Thursday, November 12, 2009

Emergency Preparedness and H1N1

H1N1, Swine Flu, its everywhere these days. What is good information and what is bad? Is the vaccine safe? Where can I get it? How can I tell if I have H1N1? What is the big concern now when seasonal flu impacts so many Americans each year?

These are all questions that we have received over the last few months as the H1N1 virus has picked up speed and is infecting millions of Americans. The truth is that right now no one is really looking for H1N1 specific flu unless you are hospitalized. Early studies and tests have shown that 99.9% of the flu circulating in the country right now is H1N1. Since it costs state laboratories so much to subtype for this specific virus, health authorities are assuming that if you have the flu, chances are, it’s H1N1. So while you will not know specifically if you have H1N1, you can make that assumption when it comes to caring for yourself and your family.

So what do you if you get sick with flu? Start with good hygiene such as washing hands well and often; stay home or keep your kids home if you have a fever or cough; be especially attentive to washing hands and disposing of tissues and staying away from others to prevent spread. Most people have not needed medical care and have been able to recover at home.
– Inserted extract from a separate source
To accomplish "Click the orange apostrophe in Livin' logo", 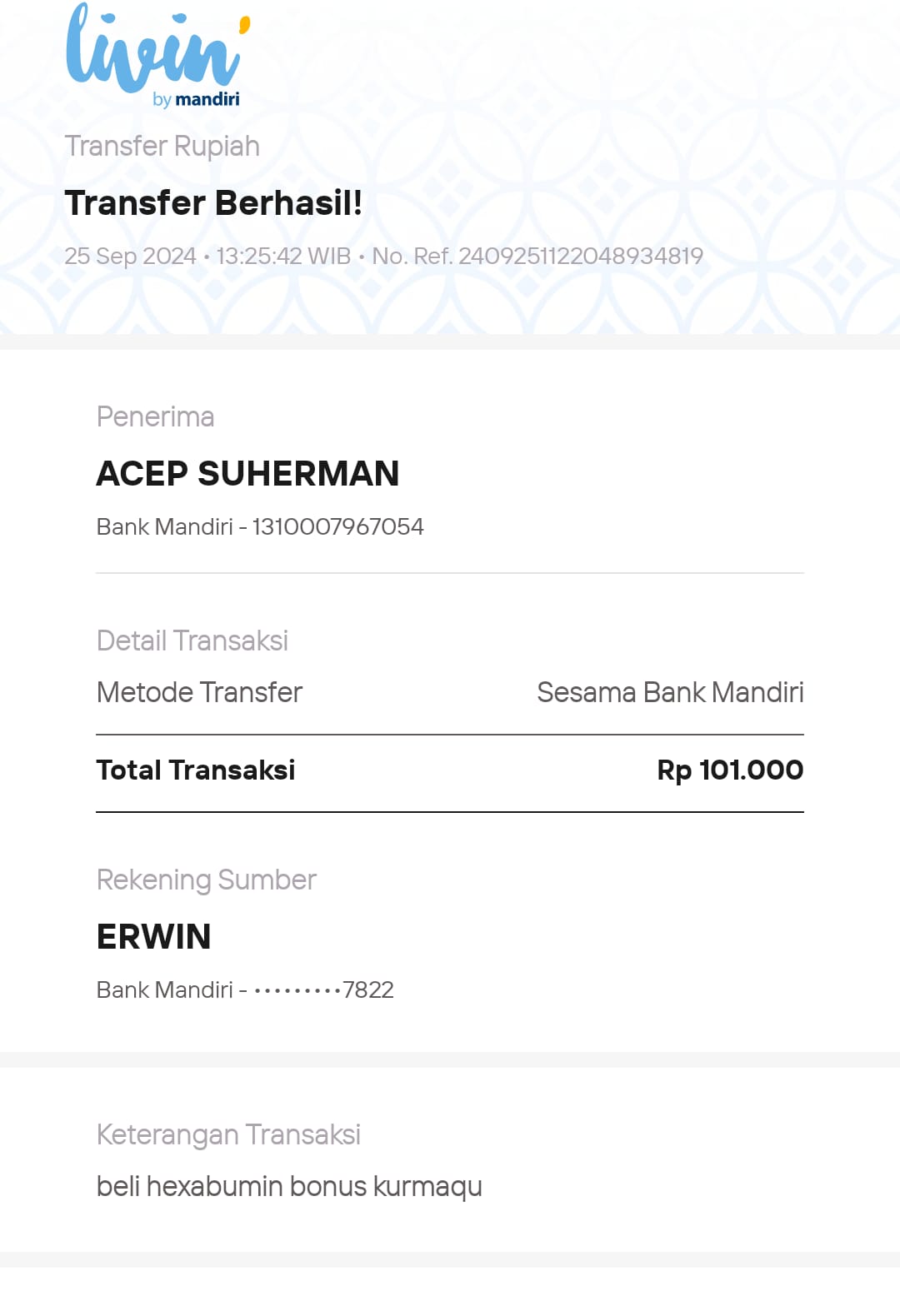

There are some however, who are more likely to get flu complications and they should talk to a health care provider about whether they need to be examined if they get flu symptoms. This includes, pregnant women, children under the age of 2 and those with chronic medical conditions. Eating right, getting good rest and regular exercise will also help you stay healthy.

Although many people have strong opinions about vaccines, all data indicates that vaccines are a safe effective way to prevent disease. But why get a shot if this flu virus is no worse than the seasonal flu? First off this flu is targeting younger, healthier adults and children at an alarming rate, similar to the 1918 pandemic that killed millions. Second, the seasonal flu kills 36,000 people in the U.S each year; if we try to minimize H1N1 by comparing it to the seasonal flu we are minimizing the loss of 36,000 lives.
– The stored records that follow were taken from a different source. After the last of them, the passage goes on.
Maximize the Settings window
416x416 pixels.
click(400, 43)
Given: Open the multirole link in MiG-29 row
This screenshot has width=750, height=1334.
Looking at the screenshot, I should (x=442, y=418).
Jefferson County Public Health has distributed nearly 35,000 doses of vaccine to our high risk community members via special clinics and distribution to healthcare providers and emergency workers. Call your healthcare provider or check the Immunize Colorado Website for vaccine clinics in your county. Jefferson County residents are also asked to attend one of our school located clinics if they are unable to access vaccine through their provider. Please see:

The 2009 H1N1 influenza virus will impact your community in some way, especially since the spread of seasonal flu has not yet kicked up. Think seasonal flu times two, except now we are watching a different age group (children) being most affected. This virus spreads very easily and it is still possible that it will combine with another flu virus that have a much higher mortality rate creating more deaths and more illness. Working together we can slow the spread and reduce the chances of a stronger, deadlier flu strain appearing in the spring or next fall.